Exercise directions » Please repeat exactly the lines from the one containing "You are a computer-use" through the last line of the records below, leaving out any pictures.

Material provided »
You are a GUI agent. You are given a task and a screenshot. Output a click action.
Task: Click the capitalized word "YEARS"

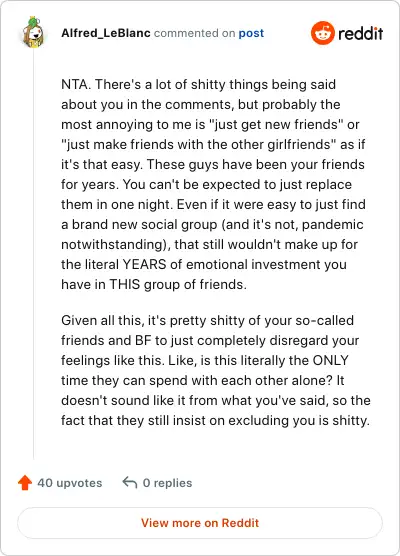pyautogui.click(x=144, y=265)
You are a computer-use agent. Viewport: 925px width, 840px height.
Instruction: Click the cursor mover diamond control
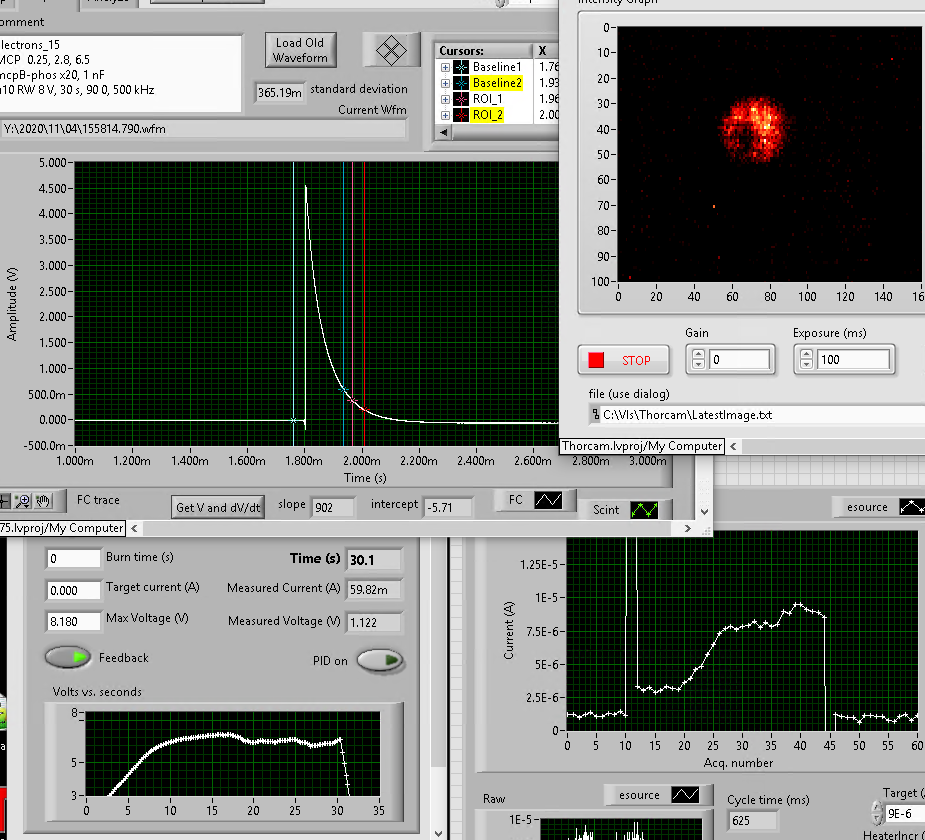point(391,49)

Result of this exercise »
You are a computer-use agent. Viewport: 925px width, 840px height.
Instruction: Click the cursor mover diamond control
point(391,49)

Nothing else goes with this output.